[Engine-devel] ThreadPoolUtil with 500 threads and no queue?

Juan Hernandez jhernand at redhat.com
Wed Dec 12 16:31:44 UTC 2012


On 12/12/2012 05:21 PM, Michael Kublin wrote:
> 
> 
> ----- Original Message -----
>> From: "Juan Hernandez" <jhernand at redhat.com>
>> To: engine-devel at ovirt.org
>> Sent: Wednesday, December 12, 2012 6:06:30 PM
>> Subject: [Engine-devel] ThreadPoolUtil with 500 threads and no queue?
>>
>> Hello all,
>>
>> What is the reasoning behind the decision to have a pool with a
>> maximum
>> of 500 threads and no job queue (see ThreadPoolUtil.java)? Wouldn't
>> it
>> make more sense to have a much smaller thread pool and a potentially
>> large queue of jobs?
>>
>> Regards,
>> Juan Hernandez
> 
> There are three general strategies for queuing:
> 
>  1) Direct handoffs. A good default choice for a work queue is a SynchronousQueue that hands off tasks to threads without otherwise holding them. Here, an attempt to queue a task will fail if no threads are immediately available to run it, so a new thread will be constructed. This policy avoids lockups when handling sets of requests that might have internal dependencies. Direct handoffs generally require unbounded maximumPoolSizes to avoid rejection of new submitted tasks. This in turn admits the possibility of unbounded thread growth when commands continue to arrive on average faster than they can be processed.
>   2) Unbounded queues. Using an unbounded queue (for example a LinkedBlockingQueue without a predefined capacity) will cause new tasks to wait in the queue when all corePoolSize threads are busy. Thus, no more than corePoolSize threads will ever be created. (And the value of the maximumPoolSize therefore doesn't have any effect.) This may be appropriate when each task is completely independent of others, so tasks cannot affect each others execution; for example, in a web page server. While this style of queuing can be useful in smoothing out transient bursts of requests, it admits the possibility of unbounded work queue growth when commands continue to arrive on average faster than they can be processed.
>   3) Bounded queues.
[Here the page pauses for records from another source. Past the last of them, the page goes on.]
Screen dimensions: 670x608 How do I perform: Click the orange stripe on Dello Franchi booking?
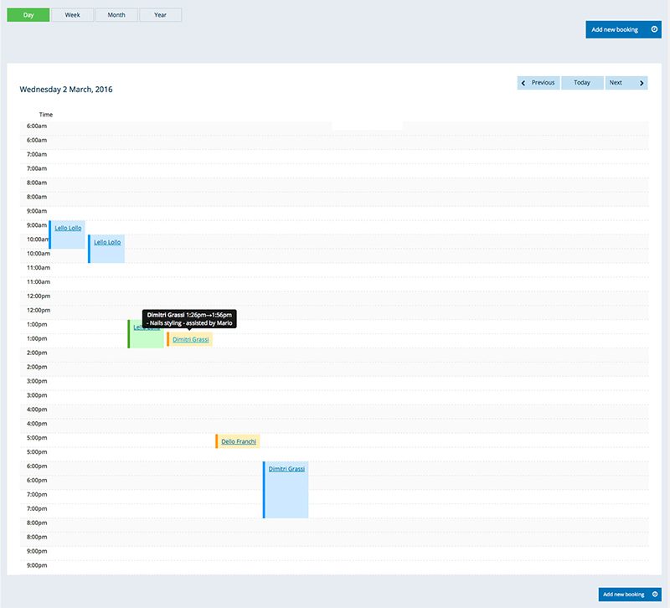click(x=216, y=441)
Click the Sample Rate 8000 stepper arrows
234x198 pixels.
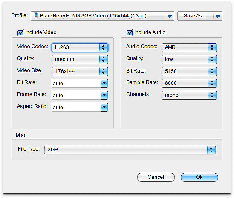[x=212, y=83]
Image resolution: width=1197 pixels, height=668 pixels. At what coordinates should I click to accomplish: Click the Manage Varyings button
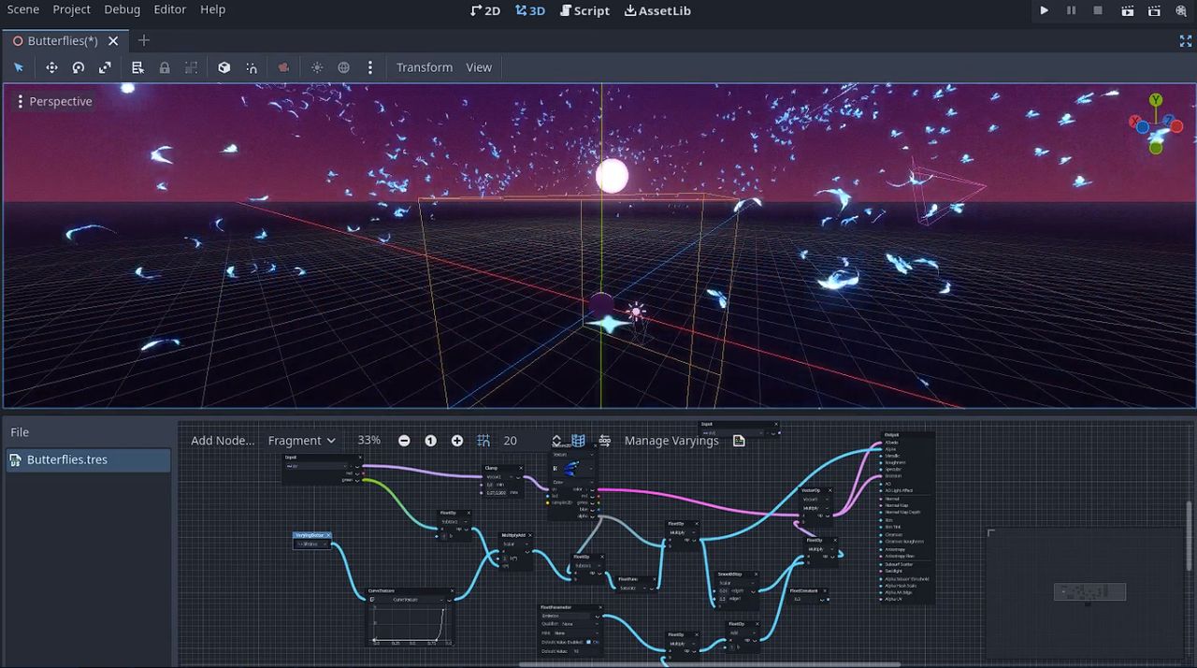click(x=671, y=441)
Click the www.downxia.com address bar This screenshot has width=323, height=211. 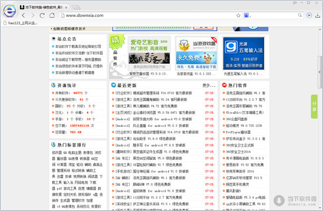click(149, 16)
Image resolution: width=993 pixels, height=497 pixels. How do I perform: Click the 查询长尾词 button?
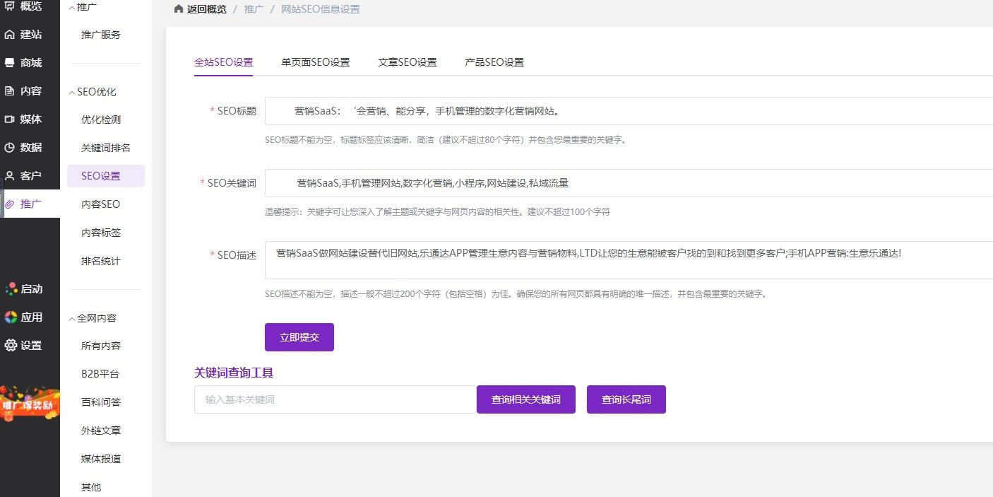[x=626, y=399]
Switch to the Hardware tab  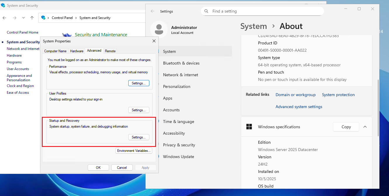(77, 51)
A bounded queue (for example, an ArrayBlockingQueue) helps prevent resource exhaustion when used with finite maximumPoolSizes, but can be more difficult to tune and control. Queue sizes and maximum pool sizes may be traded off for each other: Using large queues and small pools minimizes CPU usage, OS resources, and context-switching overhead, but can lead to artificially low throughput. If tasks frequently block (for example if they are I/O bound), a system may be able to schedule time for more threads than you otherwise allow. Use of small queues generally requires larger pool sizes, which keeps CPUs busier but may encounter unacceptable scheduling overhead, which also decreases throughput.
> 
> Why not? we are using 1).
> Actually 500 threads should be enough for very big applications

I think that 500 are maybe too much, even for a very big application,
the reasons you explain very well in 3). A resource that we can very
easily overload is the database. If those 500 threads happen to need
database connections we have a problem.

I think we should use a bounded queue and have both the number of
threads and the size of the queue configurable. Does that make sense?